■ Goal of the exercise
Please answer these questions from the play review below:
1. Who created the recording studio setting?
2. Whom does the review call the technical star of the play?
3. Which actor plays the assistant engineer, Charlie?

■ Text section
Director Daniel Aukin deserves much credit for the success this is enjoying. A million tiny details add up to sweeping moments. Each small point leads to huge revelations. And all of it has been directed to appear effortless and true to life. One of the things that Aukin does is allow (force?) all involved to have extended quiet times - those pauses that I found so maddening, but now find to be crucial to the bigger picture. Not only are silences realism at their most basic, they also serve several purposes. The artists get to be in their own heads. They get to digest events, plot ways to push their individual visions for the album, and plot against each other or with each other. And we get to take a moment to digest what we are seeing and how we feel about it.

The recording studio setting by David Zinn is so authentic with its deep oranges and browns, you can practically feel the shag carpeting squishing between your toes, and the rough earthiness of the macrame pillows on your skin. 
Jiyoun Chang's expert lighting subtly tells us where to look, and shows the passing of time, both short and long term. Enver Chakartash's cavalcade of 70s fashions are spot on (the platform shoes are killer) evoking period and character perfectly. The technical star of this play, though, is Ryan Rumery, whose sound design is flawless. He captures every word in front of the booth and behind it, and the music, too.

If ever there was a play cast that deserved a Best Ensemble Tony Award, it is this one. I can't imagine it without any one of them. Andrew R. Butler charms as the knowledgeable if socially inept assistant engineer, Charlie. For a role that hinges on his ability to be unremarkable and unnoticed, it is difficult not to watch his every move. The other engineer, Grover, is a wonderful character, a fake-it-til-you-make-it type with a wisdom that is necessarily hidden, and beyond his years. Eli Gelb both enchants and commands with this deceptively complex character.

■ Provided information
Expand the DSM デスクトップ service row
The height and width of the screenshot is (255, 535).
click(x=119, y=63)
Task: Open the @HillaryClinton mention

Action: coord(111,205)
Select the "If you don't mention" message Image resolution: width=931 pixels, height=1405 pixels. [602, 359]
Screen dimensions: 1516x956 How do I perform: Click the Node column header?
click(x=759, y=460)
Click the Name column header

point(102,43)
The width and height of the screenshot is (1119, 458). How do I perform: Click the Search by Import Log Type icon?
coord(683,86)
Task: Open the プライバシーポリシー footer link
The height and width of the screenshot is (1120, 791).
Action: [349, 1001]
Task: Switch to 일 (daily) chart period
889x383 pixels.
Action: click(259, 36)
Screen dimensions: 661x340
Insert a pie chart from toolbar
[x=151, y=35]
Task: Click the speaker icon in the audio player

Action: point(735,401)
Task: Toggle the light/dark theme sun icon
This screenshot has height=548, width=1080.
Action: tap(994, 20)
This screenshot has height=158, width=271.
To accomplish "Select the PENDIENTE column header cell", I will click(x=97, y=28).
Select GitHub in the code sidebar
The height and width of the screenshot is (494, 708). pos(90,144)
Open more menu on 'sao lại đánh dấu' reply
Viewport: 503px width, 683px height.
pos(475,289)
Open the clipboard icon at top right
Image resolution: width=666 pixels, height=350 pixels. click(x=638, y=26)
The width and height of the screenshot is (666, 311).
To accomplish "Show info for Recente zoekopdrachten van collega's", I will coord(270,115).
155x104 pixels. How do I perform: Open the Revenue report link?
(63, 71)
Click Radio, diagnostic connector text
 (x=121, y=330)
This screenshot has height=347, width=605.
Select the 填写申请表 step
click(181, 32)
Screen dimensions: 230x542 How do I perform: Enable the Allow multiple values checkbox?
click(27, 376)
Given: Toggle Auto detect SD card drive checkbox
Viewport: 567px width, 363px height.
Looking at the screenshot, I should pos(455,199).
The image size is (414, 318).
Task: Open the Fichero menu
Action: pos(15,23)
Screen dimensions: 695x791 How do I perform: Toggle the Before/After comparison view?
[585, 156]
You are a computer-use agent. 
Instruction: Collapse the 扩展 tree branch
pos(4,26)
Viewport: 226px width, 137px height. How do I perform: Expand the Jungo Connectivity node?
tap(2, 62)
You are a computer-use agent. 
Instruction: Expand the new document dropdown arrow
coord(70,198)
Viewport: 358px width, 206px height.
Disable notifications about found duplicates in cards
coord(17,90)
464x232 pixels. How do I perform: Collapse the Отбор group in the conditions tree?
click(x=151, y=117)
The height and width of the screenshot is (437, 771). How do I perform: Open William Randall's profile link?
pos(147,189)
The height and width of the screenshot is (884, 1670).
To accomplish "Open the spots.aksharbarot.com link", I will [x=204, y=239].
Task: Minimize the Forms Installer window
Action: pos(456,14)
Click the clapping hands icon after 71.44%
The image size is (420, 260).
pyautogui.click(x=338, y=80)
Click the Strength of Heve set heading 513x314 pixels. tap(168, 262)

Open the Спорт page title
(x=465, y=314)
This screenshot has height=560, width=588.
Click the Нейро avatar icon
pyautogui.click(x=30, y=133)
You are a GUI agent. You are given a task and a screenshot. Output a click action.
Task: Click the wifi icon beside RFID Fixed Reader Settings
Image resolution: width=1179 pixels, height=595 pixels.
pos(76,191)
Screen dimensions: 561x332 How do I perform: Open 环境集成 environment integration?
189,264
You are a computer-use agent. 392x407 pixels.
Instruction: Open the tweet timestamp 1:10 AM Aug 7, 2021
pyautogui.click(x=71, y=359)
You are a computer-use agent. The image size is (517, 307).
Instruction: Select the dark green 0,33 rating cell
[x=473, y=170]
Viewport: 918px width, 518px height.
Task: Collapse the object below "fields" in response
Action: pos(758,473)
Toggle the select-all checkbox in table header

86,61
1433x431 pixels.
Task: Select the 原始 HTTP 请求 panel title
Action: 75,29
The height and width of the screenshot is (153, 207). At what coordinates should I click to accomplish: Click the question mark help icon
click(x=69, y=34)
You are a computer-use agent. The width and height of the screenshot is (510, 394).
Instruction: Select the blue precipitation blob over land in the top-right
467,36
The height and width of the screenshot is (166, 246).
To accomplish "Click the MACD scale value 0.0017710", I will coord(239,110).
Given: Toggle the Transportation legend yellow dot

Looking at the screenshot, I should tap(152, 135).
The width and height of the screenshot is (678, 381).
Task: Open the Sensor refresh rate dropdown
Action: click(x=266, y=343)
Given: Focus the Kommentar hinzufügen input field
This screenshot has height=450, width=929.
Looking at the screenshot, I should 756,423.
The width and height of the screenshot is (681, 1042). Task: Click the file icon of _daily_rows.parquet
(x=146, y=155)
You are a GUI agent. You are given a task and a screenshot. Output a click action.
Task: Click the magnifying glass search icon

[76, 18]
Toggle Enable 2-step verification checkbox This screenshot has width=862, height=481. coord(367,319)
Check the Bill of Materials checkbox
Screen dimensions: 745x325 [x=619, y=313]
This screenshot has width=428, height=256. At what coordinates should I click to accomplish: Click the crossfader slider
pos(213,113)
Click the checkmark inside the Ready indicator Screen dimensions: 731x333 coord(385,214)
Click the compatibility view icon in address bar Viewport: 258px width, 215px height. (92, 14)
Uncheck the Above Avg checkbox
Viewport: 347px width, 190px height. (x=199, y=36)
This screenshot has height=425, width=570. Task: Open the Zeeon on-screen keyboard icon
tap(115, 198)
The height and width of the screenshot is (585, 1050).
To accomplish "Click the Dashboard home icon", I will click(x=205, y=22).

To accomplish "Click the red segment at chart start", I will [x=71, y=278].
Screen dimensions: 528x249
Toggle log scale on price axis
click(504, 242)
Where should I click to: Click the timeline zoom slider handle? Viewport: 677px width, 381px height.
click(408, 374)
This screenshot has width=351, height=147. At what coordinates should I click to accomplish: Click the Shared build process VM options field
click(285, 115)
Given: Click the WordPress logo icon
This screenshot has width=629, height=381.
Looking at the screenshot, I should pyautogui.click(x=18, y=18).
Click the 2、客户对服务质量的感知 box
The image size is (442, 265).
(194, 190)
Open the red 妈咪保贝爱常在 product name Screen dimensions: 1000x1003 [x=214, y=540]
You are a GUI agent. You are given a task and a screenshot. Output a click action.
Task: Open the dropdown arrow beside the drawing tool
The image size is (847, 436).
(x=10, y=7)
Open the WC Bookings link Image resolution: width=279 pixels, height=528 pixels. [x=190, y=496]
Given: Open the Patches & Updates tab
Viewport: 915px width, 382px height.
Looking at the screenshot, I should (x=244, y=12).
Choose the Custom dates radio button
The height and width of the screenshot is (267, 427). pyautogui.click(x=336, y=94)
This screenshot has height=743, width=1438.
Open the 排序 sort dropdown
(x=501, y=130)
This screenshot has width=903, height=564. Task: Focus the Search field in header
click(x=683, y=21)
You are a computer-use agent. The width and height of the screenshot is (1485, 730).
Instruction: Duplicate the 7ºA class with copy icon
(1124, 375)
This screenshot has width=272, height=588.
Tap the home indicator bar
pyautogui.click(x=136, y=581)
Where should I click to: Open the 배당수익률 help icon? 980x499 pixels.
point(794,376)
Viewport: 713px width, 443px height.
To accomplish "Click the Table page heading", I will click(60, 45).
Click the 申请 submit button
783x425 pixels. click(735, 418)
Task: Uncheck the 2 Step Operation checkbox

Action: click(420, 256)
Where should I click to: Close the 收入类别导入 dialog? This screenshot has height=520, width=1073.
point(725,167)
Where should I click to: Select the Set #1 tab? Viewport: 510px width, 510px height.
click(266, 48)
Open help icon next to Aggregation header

■ Written reply
1. David Zinn
2. Ryan Rumery, the sound designer
3. Andrew R. Butler